**Task goal:** Where does "Open" occur in the listing? Copy every line that holds it.
Extracted data below:
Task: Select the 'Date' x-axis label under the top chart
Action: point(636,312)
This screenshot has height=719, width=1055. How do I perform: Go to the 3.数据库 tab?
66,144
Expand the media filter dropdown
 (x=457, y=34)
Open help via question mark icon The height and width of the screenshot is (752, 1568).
End of Extracted data.
Extracted data below:
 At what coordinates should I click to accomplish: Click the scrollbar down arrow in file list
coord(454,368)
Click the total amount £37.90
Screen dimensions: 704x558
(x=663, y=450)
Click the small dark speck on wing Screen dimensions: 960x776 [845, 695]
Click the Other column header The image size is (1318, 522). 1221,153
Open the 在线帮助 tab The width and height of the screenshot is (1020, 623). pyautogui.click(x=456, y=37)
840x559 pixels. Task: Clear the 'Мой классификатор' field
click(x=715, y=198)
End of Extracted data.
**Written reply:**
Open help via question mark icon The height and width of the screenshot is (752, 1568).
Open the 在线帮助 tab The width and height of the screenshot is (1020, 623). pyautogui.click(x=456, y=37)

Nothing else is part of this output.